**課題:** 以下のレコードを、最初から最後まで一字一句違えずに書き写してください。

項目の座標データ

....

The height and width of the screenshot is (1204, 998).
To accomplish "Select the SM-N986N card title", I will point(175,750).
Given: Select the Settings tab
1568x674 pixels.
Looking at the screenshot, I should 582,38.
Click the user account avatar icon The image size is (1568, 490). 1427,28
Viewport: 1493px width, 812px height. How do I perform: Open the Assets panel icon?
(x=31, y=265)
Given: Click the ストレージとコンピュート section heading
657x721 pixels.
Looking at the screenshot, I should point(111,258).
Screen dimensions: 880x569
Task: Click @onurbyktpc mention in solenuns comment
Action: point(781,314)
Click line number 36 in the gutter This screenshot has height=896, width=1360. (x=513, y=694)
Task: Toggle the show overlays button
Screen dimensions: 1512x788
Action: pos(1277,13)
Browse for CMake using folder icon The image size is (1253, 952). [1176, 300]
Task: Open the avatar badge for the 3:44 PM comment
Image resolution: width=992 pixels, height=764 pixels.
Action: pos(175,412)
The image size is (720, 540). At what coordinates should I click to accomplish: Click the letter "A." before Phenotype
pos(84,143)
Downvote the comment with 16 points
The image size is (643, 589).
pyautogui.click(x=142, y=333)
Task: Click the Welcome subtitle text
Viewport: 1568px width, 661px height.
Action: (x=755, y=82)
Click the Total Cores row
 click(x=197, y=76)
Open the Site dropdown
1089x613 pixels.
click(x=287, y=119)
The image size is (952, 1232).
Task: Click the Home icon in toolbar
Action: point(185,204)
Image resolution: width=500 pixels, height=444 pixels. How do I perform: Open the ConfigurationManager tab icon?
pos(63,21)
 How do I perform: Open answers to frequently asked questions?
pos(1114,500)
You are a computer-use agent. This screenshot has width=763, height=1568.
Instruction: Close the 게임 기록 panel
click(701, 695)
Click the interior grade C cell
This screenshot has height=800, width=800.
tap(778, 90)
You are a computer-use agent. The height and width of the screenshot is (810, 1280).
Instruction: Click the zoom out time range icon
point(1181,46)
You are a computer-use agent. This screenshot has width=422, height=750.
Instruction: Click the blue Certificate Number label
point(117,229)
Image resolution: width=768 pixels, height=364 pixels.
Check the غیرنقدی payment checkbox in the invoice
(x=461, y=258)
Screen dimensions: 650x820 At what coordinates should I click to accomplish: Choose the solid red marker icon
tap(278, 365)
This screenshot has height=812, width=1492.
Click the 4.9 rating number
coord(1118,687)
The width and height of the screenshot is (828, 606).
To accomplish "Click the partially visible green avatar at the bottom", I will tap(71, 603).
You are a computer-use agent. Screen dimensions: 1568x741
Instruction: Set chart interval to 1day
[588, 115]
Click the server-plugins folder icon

....

**記述回答:**
The height and width of the screenshot is (1204, 998).
To accomplish "Select the SM-N986N card title", I will point(175,750).
Given: Select the Settings tab
1568x674 pixels.
Looking at the screenshot, I should 582,38.
Click the user account avatar icon The image size is (1568, 490). 1427,28
Viewport: 1493px width, 812px height. How do I perform: Open the Assets panel icon?
(x=31, y=265)
Given: Click the ストレージとコンピュート section heading
657x721 pixels.
Looking at the screenshot, I should point(111,258).
Screen dimensions: 880x569
Task: Click @onurbyktpc mention in solenuns comment
Action: point(781,314)
Click line number 36 in the gutter This screenshot has height=896, width=1360. (x=513, y=694)
Task: Toggle the show overlays button
Screen dimensions: 1512x788
Action: pos(1277,13)
Browse for CMake using folder icon The image size is (1253, 952). [1176, 300]
Task: Open the avatar badge for the 3:44 PM comment
Image resolution: width=992 pixels, height=764 pixels.
Action: pos(175,412)
The image size is (720, 540). At what coordinates should I click to accomplish: Click the letter "A." before Phenotype
pos(84,143)
Downvote the comment with 16 points
The image size is (643, 589).
pyautogui.click(x=142, y=333)
Task: Click the Welcome subtitle text
Viewport: 1568px width, 661px height.
Action: (x=755, y=82)
Click the Total Cores row
 click(x=197, y=76)
Open the Site dropdown
1089x613 pixels.
click(x=287, y=119)
The image size is (952, 1232).
Task: Click the Home icon in toolbar
Action: point(185,204)
Image resolution: width=500 pixels, height=444 pixels. How do I perform: Open the ConfigurationManager tab icon?
pos(63,21)
 How do I perform: Open answers to frequently asked questions?
pos(1114,500)
You are a computer-use agent. This screenshot has width=763, height=1568.
Instruction: Close the 게임 기록 panel
click(701, 695)
Click the interior grade C cell
This screenshot has height=800, width=800.
tap(778, 90)
You are a computer-use agent. The height and width of the screenshot is (810, 1280).
Instruction: Click the zoom out time range icon
point(1181,46)
You are a computer-use agent. This screenshot has width=422, height=750.
Instruction: Click the blue Certificate Number label
point(117,229)
Image resolution: width=768 pixels, height=364 pixels.
Check the غیرنقدی payment checkbox in the invoice
(x=461, y=258)
Screen dimensions: 650x820 At what coordinates should I click to accomplish: Choose the solid red marker icon
tap(278, 365)
This screenshot has height=812, width=1492.
Click the 4.9 rating number
coord(1118,687)
The width and height of the screenshot is (828, 606).
To accomplish "Click the partially visible green avatar at the bottom", I will tap(71, 603).
You are a computer-use agent. Screen dimensions: 1568x741
Instruction: Set chart interval to 1day
[588, 115]
Click the server-plugins folder icon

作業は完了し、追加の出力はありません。